## DIRECTIONS FOR THIS TASK
Select every line of the data that contains the word "perform", and copy each such line in full.

## MATERIAL FOR THIS EXERCISE

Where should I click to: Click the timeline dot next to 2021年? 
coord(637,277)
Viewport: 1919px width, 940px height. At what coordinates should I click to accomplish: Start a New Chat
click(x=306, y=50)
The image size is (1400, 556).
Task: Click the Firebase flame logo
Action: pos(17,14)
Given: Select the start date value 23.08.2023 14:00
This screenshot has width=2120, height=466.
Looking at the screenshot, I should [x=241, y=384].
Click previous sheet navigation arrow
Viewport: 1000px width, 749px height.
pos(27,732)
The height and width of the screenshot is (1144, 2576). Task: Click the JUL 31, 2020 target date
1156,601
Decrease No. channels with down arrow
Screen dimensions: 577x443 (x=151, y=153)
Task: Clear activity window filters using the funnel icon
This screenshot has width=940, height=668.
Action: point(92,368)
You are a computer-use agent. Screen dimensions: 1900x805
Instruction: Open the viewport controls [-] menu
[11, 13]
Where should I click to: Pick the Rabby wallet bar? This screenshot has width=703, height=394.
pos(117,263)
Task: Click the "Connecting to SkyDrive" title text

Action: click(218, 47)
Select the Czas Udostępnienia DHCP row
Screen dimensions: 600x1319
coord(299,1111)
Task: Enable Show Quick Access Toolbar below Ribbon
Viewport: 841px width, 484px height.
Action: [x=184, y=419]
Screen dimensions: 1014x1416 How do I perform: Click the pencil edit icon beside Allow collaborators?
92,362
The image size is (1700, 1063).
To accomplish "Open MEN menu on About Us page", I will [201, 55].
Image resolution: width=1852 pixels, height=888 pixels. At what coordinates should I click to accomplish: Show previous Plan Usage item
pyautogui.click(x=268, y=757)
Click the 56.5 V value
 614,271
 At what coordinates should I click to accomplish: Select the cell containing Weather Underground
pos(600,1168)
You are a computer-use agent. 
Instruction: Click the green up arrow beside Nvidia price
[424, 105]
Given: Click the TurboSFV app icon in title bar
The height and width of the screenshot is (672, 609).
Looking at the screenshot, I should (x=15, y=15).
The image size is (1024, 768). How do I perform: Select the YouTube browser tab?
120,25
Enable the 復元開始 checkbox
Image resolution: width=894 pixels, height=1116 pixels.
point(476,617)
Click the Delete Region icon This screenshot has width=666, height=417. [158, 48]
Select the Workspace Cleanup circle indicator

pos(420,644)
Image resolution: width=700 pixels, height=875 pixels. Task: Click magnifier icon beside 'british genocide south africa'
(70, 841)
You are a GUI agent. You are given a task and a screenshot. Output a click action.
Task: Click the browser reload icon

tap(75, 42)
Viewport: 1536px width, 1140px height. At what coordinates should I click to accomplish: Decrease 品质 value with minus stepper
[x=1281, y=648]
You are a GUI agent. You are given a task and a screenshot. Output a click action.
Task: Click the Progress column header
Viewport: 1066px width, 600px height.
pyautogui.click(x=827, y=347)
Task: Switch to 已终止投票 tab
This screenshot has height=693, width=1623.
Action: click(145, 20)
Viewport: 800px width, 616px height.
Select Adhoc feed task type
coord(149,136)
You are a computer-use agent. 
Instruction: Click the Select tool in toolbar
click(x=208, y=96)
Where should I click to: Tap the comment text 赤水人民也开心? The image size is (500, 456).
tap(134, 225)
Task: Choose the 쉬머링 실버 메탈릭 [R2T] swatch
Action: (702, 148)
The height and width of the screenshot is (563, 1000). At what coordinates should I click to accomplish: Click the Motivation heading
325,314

## RESULT
Screen dimensions: 1014x1416 How do I perform: Click the pencil edit icon beside Allow collaborators?
The image size is (1024, 768). How do I perform: Select the YouTube browser tab?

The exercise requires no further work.